Information supplied Start Marker
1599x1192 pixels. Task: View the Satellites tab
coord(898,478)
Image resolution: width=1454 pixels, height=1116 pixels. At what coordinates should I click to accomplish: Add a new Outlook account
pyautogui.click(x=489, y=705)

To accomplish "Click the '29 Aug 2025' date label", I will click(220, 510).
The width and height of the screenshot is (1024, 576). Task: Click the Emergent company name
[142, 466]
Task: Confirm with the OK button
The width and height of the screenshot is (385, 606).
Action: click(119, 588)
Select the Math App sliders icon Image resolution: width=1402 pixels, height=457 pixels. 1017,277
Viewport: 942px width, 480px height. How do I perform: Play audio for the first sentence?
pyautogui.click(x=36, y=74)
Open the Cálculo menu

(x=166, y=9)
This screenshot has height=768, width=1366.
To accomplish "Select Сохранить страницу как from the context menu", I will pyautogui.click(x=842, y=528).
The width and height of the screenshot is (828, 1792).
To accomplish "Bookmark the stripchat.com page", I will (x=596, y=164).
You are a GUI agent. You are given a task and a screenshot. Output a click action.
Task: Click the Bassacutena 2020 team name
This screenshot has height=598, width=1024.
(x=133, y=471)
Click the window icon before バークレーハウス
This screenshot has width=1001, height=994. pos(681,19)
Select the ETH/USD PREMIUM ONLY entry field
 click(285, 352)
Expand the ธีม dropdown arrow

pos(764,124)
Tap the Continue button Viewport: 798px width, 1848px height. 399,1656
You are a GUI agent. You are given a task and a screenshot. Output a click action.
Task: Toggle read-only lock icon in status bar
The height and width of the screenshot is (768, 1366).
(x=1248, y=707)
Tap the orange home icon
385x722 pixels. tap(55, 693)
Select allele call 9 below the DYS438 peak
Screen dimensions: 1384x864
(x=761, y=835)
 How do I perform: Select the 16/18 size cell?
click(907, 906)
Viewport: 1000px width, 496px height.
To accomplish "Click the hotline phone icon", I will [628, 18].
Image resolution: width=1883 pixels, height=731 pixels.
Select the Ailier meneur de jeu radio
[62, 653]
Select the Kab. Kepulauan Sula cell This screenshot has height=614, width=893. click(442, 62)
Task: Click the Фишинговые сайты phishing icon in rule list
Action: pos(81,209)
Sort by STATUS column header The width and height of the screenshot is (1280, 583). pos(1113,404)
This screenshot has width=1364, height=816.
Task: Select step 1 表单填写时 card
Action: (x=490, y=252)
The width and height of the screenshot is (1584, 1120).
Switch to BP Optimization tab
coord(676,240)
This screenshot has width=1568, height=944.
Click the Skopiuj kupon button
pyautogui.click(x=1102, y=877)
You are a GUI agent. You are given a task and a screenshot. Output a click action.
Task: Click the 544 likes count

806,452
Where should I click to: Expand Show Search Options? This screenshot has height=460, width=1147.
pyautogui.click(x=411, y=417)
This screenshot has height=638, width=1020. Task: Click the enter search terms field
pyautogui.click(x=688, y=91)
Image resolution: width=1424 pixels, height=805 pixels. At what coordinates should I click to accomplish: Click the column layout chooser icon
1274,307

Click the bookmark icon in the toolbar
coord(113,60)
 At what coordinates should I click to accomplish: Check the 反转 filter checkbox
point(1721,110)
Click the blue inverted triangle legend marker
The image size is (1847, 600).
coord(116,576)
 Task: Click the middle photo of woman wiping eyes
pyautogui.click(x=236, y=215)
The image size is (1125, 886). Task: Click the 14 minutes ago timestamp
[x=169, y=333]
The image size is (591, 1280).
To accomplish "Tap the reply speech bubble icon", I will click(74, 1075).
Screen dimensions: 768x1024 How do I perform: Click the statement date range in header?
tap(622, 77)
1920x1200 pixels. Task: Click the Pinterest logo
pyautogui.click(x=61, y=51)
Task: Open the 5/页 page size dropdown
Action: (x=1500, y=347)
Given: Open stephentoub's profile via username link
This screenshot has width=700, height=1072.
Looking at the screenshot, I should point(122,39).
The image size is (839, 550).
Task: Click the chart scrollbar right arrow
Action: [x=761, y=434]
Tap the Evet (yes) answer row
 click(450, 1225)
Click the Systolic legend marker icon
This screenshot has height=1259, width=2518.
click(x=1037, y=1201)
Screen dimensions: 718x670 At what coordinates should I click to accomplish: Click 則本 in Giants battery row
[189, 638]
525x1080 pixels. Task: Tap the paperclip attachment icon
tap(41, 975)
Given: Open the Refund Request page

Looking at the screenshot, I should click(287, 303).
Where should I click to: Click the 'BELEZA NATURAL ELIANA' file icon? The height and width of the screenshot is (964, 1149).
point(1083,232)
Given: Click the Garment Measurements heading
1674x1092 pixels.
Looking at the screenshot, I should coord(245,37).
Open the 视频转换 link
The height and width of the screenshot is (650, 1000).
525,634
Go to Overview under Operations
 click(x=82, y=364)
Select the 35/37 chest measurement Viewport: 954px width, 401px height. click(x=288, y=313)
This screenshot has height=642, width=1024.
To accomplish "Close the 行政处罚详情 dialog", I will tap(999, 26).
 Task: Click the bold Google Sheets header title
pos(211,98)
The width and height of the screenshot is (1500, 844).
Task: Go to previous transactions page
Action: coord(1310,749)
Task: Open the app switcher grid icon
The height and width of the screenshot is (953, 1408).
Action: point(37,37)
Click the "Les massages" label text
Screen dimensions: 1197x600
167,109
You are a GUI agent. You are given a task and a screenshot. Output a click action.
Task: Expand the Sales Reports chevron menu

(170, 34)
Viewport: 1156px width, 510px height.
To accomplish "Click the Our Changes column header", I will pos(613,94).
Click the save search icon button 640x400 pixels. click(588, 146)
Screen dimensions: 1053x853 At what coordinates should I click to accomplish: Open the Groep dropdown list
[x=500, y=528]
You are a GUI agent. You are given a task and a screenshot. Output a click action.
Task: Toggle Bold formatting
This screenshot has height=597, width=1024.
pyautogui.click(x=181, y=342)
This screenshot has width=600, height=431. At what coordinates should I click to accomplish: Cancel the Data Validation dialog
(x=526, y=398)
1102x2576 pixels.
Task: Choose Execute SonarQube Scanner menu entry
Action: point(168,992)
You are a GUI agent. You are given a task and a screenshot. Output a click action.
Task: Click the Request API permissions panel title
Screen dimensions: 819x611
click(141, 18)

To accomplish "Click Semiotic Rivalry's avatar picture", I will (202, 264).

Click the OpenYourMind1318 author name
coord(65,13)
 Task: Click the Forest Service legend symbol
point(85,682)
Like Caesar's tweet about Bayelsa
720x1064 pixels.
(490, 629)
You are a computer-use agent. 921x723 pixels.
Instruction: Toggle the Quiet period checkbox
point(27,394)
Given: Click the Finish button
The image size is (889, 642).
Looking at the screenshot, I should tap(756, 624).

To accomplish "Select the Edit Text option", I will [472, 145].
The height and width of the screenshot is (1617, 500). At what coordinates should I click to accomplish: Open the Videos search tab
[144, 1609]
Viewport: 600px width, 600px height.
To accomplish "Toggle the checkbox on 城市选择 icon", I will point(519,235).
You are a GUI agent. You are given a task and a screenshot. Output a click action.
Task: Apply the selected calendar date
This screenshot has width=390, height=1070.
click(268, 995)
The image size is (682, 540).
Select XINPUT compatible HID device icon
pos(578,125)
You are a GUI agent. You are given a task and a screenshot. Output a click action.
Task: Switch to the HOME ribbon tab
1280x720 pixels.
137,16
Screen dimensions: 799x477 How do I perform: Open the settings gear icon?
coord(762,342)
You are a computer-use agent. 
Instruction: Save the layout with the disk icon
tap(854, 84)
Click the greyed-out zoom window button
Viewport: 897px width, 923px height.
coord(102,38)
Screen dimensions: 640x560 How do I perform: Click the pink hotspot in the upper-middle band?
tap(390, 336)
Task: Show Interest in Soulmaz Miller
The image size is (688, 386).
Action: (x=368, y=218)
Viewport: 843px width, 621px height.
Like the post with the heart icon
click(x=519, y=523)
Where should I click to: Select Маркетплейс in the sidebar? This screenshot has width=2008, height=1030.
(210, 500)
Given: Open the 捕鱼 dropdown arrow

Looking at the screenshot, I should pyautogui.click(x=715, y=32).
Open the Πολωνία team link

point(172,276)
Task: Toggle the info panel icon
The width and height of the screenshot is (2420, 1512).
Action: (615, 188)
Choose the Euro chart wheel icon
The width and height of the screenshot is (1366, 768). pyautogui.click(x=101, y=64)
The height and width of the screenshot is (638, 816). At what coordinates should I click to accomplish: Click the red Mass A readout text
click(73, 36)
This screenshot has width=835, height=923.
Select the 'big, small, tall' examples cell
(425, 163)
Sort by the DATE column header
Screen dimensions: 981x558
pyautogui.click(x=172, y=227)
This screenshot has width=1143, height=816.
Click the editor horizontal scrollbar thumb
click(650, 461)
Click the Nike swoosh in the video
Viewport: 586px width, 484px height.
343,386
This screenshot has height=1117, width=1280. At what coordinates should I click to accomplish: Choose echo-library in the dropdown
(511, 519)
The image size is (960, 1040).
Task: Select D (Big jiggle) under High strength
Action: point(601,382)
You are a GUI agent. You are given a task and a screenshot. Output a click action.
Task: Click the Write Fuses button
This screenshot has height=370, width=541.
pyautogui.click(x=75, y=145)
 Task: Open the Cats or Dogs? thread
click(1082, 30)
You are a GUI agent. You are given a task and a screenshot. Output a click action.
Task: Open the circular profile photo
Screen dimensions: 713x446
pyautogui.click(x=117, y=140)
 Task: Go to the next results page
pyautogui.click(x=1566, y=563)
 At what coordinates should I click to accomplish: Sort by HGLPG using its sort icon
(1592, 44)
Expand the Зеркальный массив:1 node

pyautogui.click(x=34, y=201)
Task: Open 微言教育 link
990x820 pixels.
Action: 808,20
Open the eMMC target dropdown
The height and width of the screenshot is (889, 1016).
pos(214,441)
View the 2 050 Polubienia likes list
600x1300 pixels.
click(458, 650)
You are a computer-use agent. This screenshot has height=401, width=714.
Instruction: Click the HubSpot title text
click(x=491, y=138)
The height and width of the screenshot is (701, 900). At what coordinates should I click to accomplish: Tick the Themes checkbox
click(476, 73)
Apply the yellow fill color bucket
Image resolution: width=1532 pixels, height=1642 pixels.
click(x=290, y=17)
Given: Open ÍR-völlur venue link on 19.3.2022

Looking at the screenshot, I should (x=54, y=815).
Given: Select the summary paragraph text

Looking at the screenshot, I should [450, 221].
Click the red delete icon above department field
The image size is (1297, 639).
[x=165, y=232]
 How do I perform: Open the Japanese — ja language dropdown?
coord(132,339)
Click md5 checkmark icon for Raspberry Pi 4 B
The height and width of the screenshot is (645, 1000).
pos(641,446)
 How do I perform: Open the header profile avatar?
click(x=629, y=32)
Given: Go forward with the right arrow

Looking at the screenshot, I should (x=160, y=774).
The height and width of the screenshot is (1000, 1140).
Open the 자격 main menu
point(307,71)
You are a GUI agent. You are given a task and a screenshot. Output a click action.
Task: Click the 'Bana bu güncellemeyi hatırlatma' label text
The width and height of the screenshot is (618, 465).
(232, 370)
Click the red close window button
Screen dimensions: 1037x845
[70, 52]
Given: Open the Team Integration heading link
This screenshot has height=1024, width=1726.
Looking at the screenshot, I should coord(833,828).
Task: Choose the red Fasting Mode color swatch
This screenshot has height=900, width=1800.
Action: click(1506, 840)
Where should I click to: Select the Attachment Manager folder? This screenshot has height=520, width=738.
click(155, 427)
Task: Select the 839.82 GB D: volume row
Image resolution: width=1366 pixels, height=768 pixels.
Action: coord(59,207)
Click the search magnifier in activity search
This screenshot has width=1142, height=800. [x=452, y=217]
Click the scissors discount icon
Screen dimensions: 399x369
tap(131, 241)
Information supplied End Marker
__Aim of the task__: In the records above, collect each line with "heading".

__Answer__:
Given: Click the Garment Measurements heading
Given: Open the Team Integration heading link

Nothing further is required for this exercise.